PROBLEM REQUIREMENTS:
An exact restatement of all the data is required, with the pictures left out.

GIVEN INFORMATION:
⁂

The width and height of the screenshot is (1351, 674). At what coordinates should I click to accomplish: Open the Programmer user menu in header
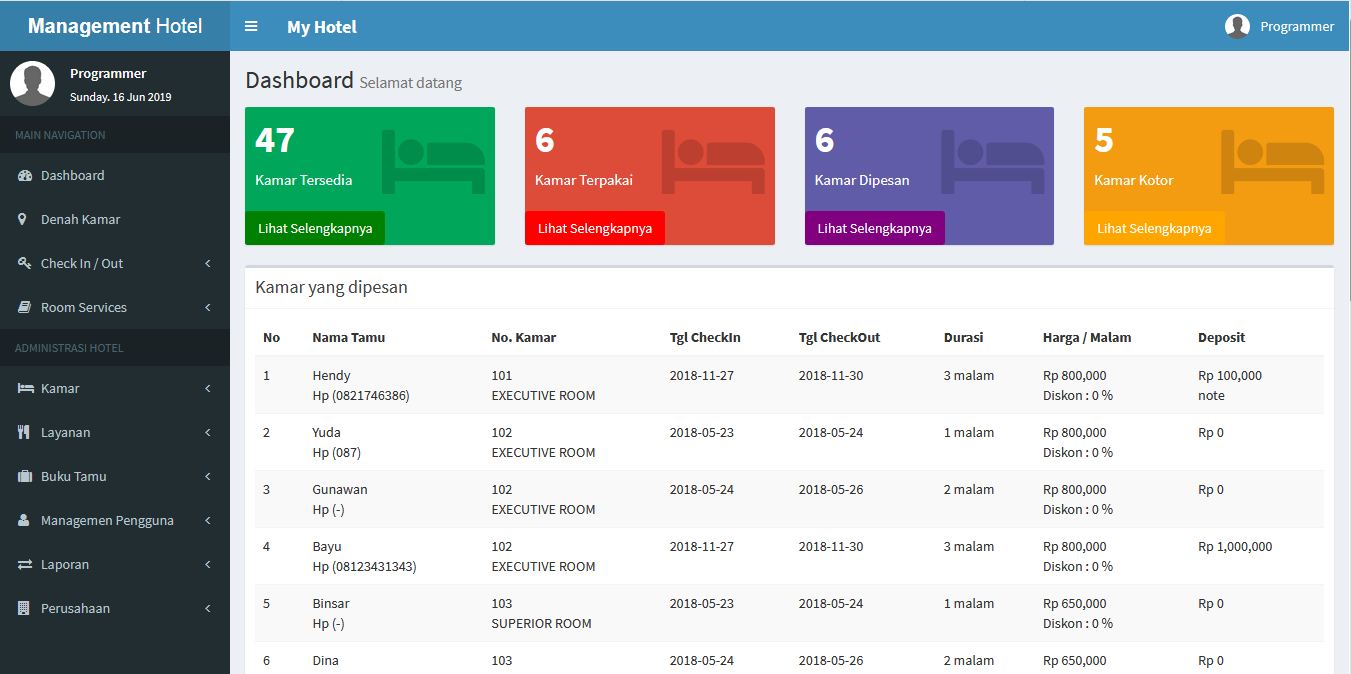click(x=1280, y=27)
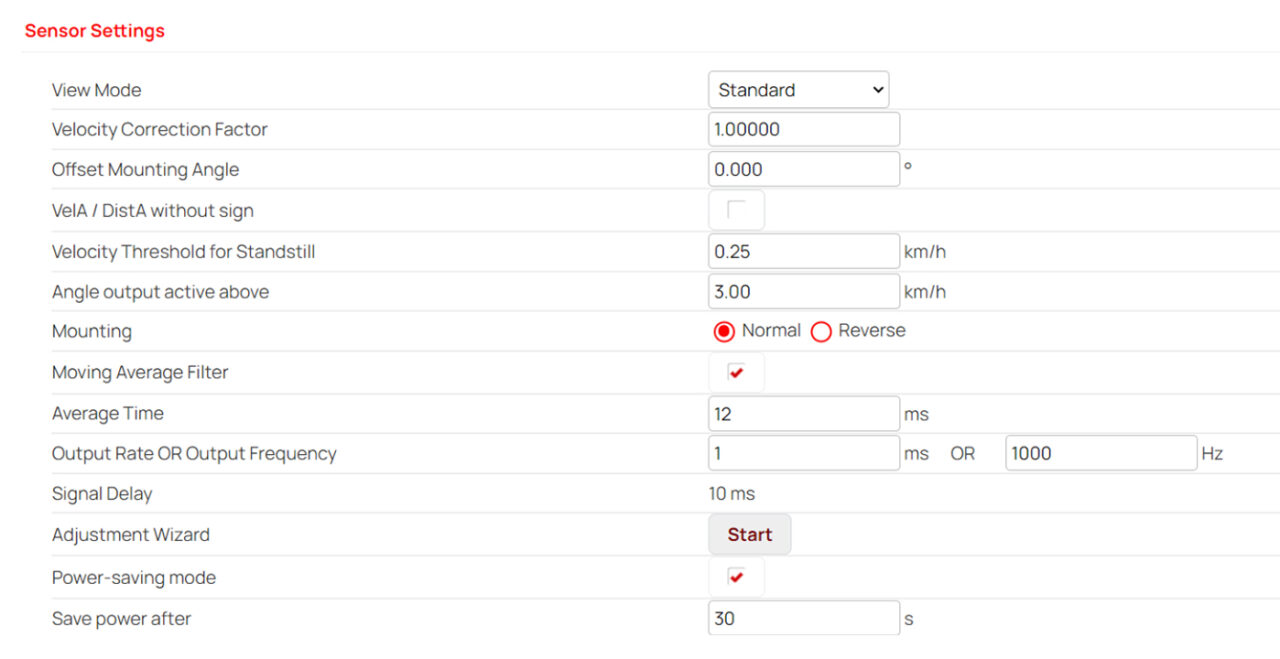This screenshot has height=659, width=1280.
Task: Click the Velocity Threshold for Standstill field
Action: 803,252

⁂

WORKED SOLUTION:
The width and height of the screenshot is (1351, 674). At what coordinates should I click to accomplish: Open the Programmer user menu in header
click(x=1280, y=27)
This screenshot has height=659, width=1280.
Task: Click the Velocity Threshold for Standstill field
Action: 803,252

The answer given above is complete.